A chimney can be a fire waiting to happen. Hidden by the brick exterior, most chimneys contain a clay or terracotta liner that makes up the innermost membrane of the chimney and helps contain smoke, carbon monoxide, and burning embers produced by the home’s fireplace or furnace. Some chimneys have no liner at all, just an aging brick shell.
Over time, the clay liner and brick can deteriorate, leaving the home vulnerable to carbon monoxide poisoning or fire. Harmful creosote, a flammable byproduct of burning wood, can build up on the inside of the chimney or liner and create the potential for chimney fires. Rebuilding the entire chimney liner is a one way to ensure a safer home, but it’s also the costliest, and requires extensive demolition to the existing brick. Chimney relining systems are a less costly and less invasive solution.
Today’s replacement chimney liners come in flexible or rigid form, and are commonly cylindrical in shape. These tubes are inserted into a home’s chimney, often within the existing flue, if one is present. Most liners are stainless steel alloy, although aluminum is used for low-efficiency gas furnaces. The alloy depends on the application, “wood-burning fireplaces and oil applications,” says Andrew Grover of Hallsted Welles Associates in New York City. Hallsted Welles deals with steel and traditional terracotta chimney relining systems. “Terracotta is a better established liner,” says Grover, “but it is much more labor intensive to install.” The time-tested terracotta liners can last 75 years, while stainless steel relining systems have only been around the better part of 25 years. “Stainless steel has less of a history,” added Grover, “but it’s cheaper to install.” A typical stainless steel liner runs from $20-40 per foot, but sturdier models will cost more.
Installing a liner is not always a straightforward job. Old chimneys, multiple floors, and odd jogs within the chimney can make installing a rigid liner nearly impossible. Flexible liners are designed to deal with those challenges. Installation begins with clearing any obstructions within the flue. A probe is pulled up the chimney from above—this process is used to determine both the total length of the flue and to make sure that the liner will fit. A probe can also determine if there are any obstructions within the flue that will need clearing before the liner is installed.
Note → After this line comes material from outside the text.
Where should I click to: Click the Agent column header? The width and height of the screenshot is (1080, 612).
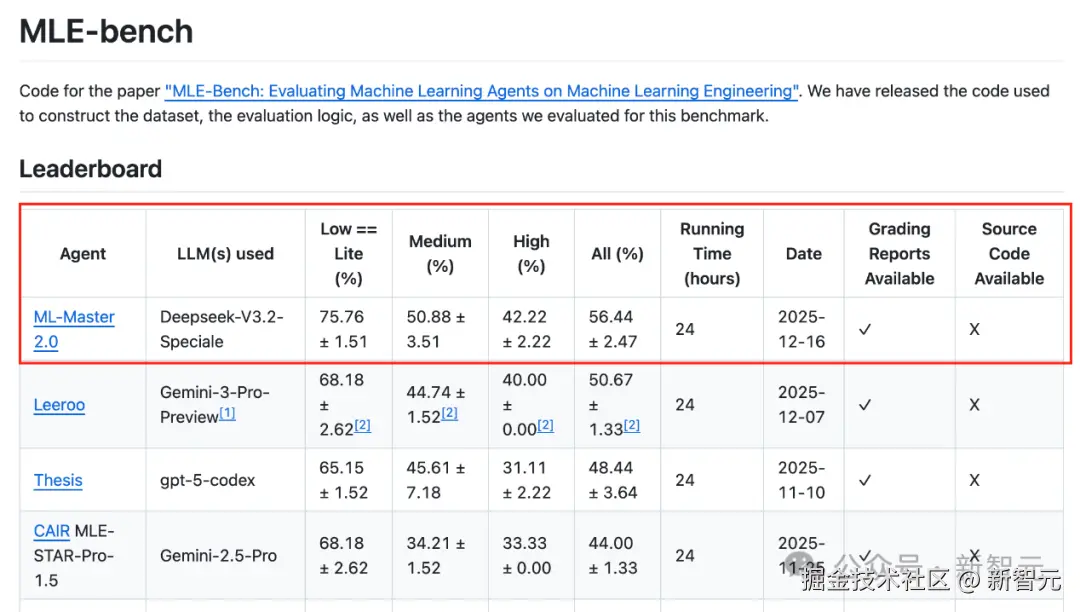pyautogui.click(x=83, y=254)
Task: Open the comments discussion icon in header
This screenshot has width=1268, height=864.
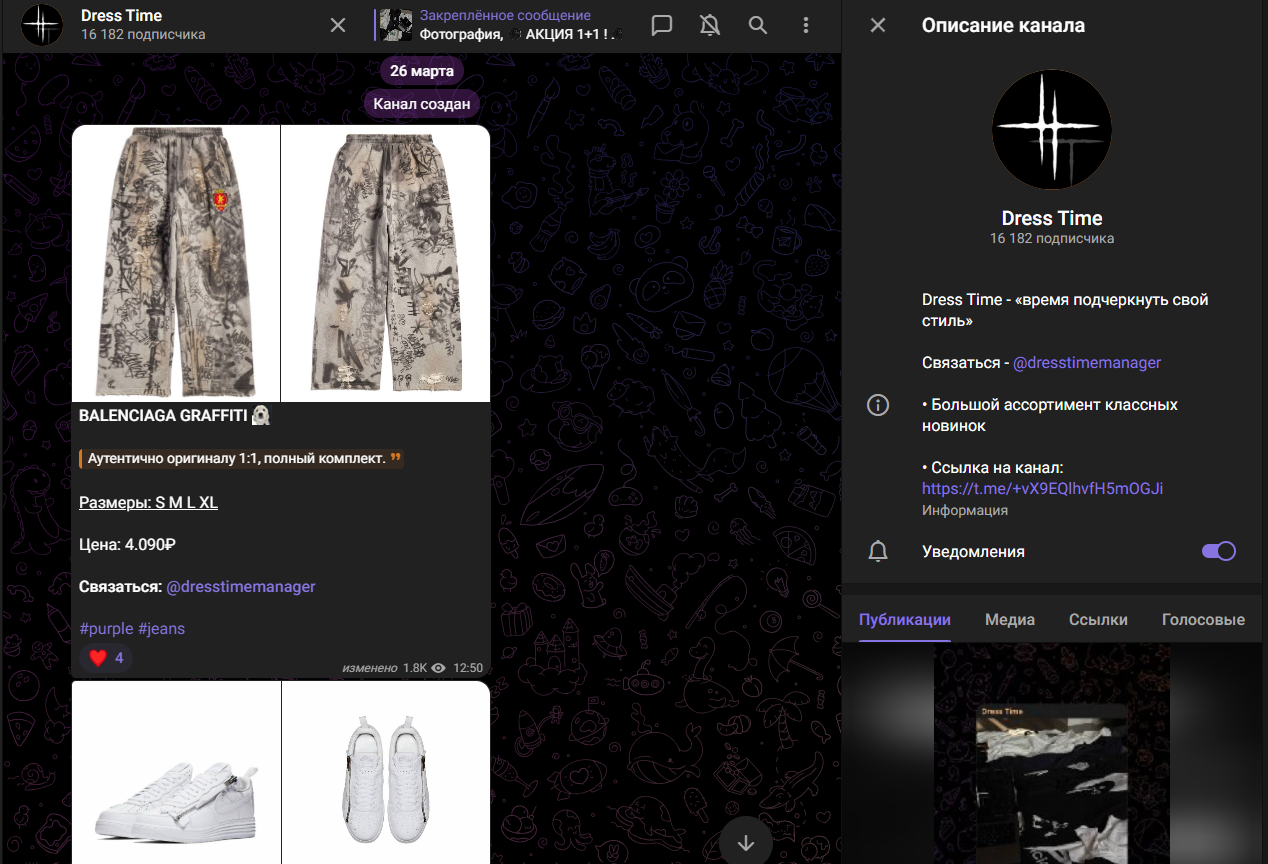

A thorough cleaning of the pre-existing flue is not always necessary as the new liner provides a clean, unobstructed pathway for smoke. It is best to install the widest liner possible—the wider the liner the better the draw or draft.
While most replacement chimney liners are installed by pulling up from the top of the chimney, it is possible, but less common, to pull the liner down from below. To insert the liner, a winch is set at the top of the chimney and a line is spooled down the flue to meet the liner at the smoke chamber, which sits above the furnace or fireplace. A nose cone is fixed to the top of the liner, and the liner is winched up the chimney through the smoke chamber. “Sometimes the liner needs a little coaxing,” Grover says, “and you have to play with it, contort it a bit, to force it up the flue.” Once it is in place, a plate is screwed to the base of the liner, and the liner is sealed to the smoke chamber. The process may require a bit of masonry work or “smoke chamber renovation,” as Grover calls it, to achieve a perfect seal.
Once installed the liner should be insulated, a step that is often skipped, according to Grover. “Proper insulation will allow the liner to heat up properly, allowing for a good draft,” he says. It will also help contain a chimney fire, should one occur. Grover uses a vermiculite and concrete insulation mixture that is poured down the flue to fill the space between the liner and the flue and left to set. Another method of liner insulation is to wrap the liner in ceramic wool blanketing, but this option requires a smaller liner and may reduce the draft quality of the system.
A Job Best Left to the Pros
Although the installation of the liner itself may take only an hour of work, the renovations to the smoke chamber and insulation of the liner can take an additional day or two. While it is possible to do this project on your own, most chimney liner companies strongly recommend that homeowners hire a trained installer. Installing a chimney liner leaves no room for error, as any mistake can easily lead to fire.